Как только лакей справился с сургучами, он ещё раз внимательно осмотрел надпись, снова уселся за крохотный столик и принялся разбирать крупный, неровный, на концах слов раздражённо взмывающий вверх, прадедов почерк…
Через две-три минуты письмо Павла Первого и несколько листков с предсказаниями монаха Авеля были отодвинуты в сторону. Мелкая колючая слеза выкатилась на одну из ресниц. Отирать слезу он не стал, крепче сжал веки…
Павел Петрович любил нахохленный, глядящий сычами сумрак.
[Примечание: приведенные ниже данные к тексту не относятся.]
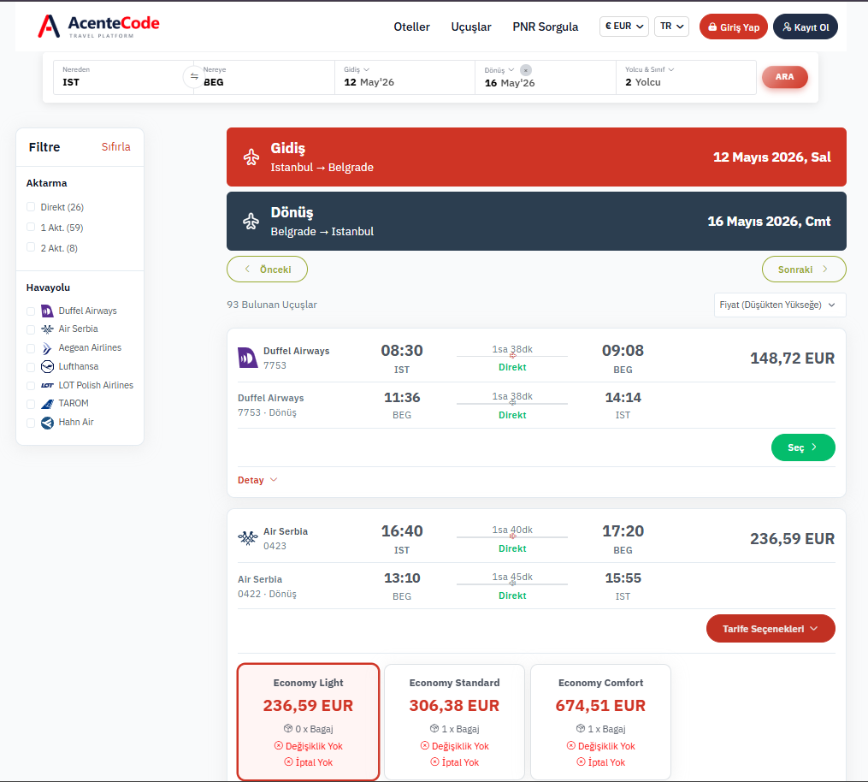Open the price sorting dropdown
The height and width of the screenshot is (782, 868).
[779, 305]
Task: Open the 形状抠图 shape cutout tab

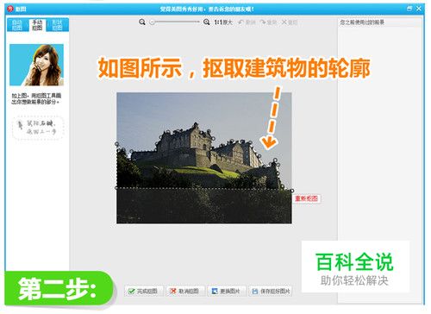Action: click(x=57, y=25)
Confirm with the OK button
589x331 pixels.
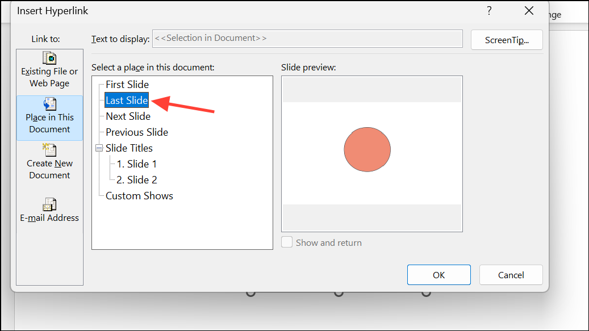[x=438, y=275]
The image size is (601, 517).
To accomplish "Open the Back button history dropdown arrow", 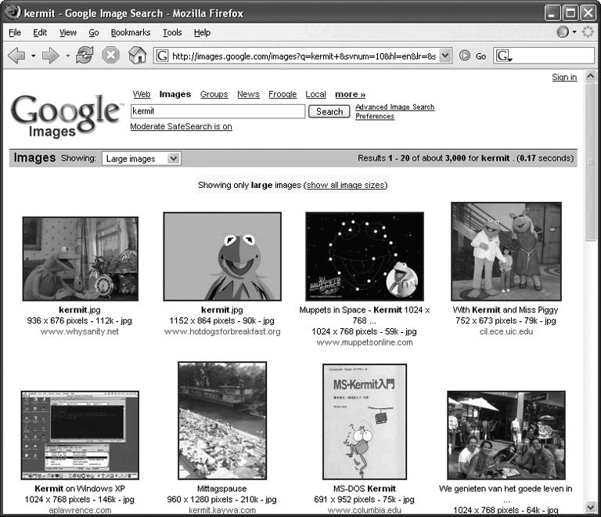I will point(33,56).
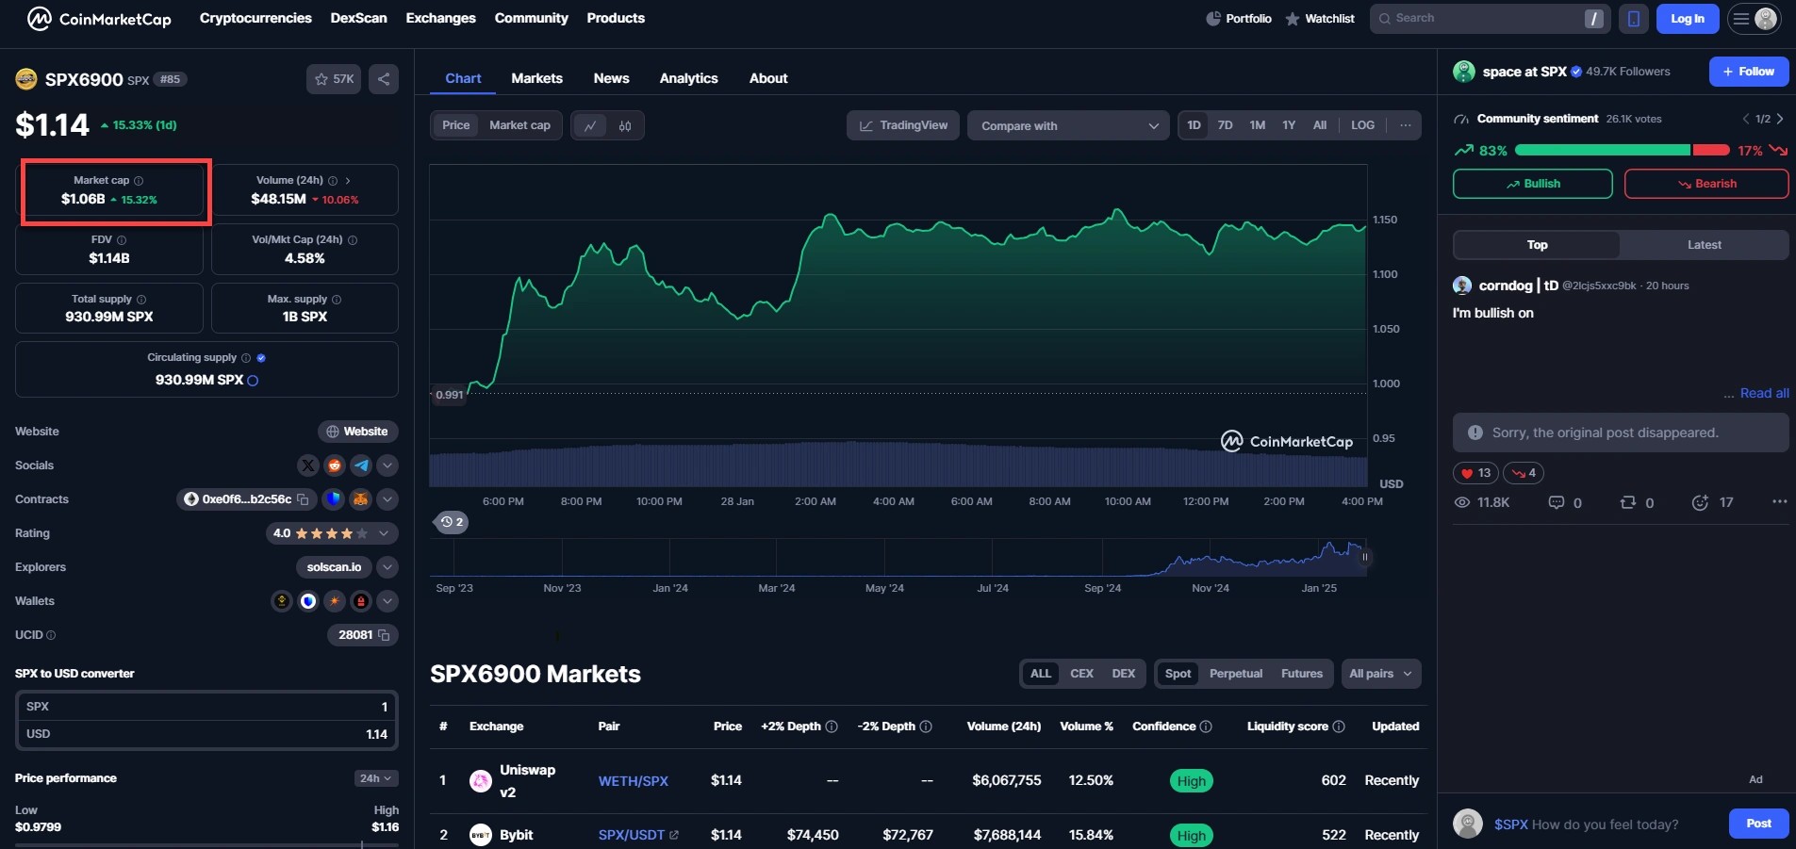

Он шёл по пустому Гатчинскому дворцу на цыпочках, не решаясь этот сумрак спугнуть. Шёл легко, полётно, радуясь своей зрительной памяти. Из заулка в заулок, из чулана в тайную комнату. И опять – в сладко-сумеречную залу. Пакет, который он нёс в руках, жёг императору пальцы. Но все одно Павел Петрович был доволен: пусть читают. Пусть изопьют до дна тоску бесправной власти! Ему самому с такой пошатнувшейся властью – скорее всего конец. Империи – тоже. Не сразу, но империя кончится. Так не только старец Авель говорит. Так думает и он сам, самодержец всероссийский. Прадед Пётр такой колеблемой извне власти тоже боялся. Придут ласкатели солдатских жоп, рассядутся близ трона срамники, с ними в ряд – болтуны и куртизаны! Будут до той поры выкомаривать – покуда не изведут династию. Или покуда не закричат тем куртизанам с Большой Московской дороги осипшие от ярости ямщики: «А приехали! Скидовай штаны! Как сидоровых коз, драть сейчас будем!»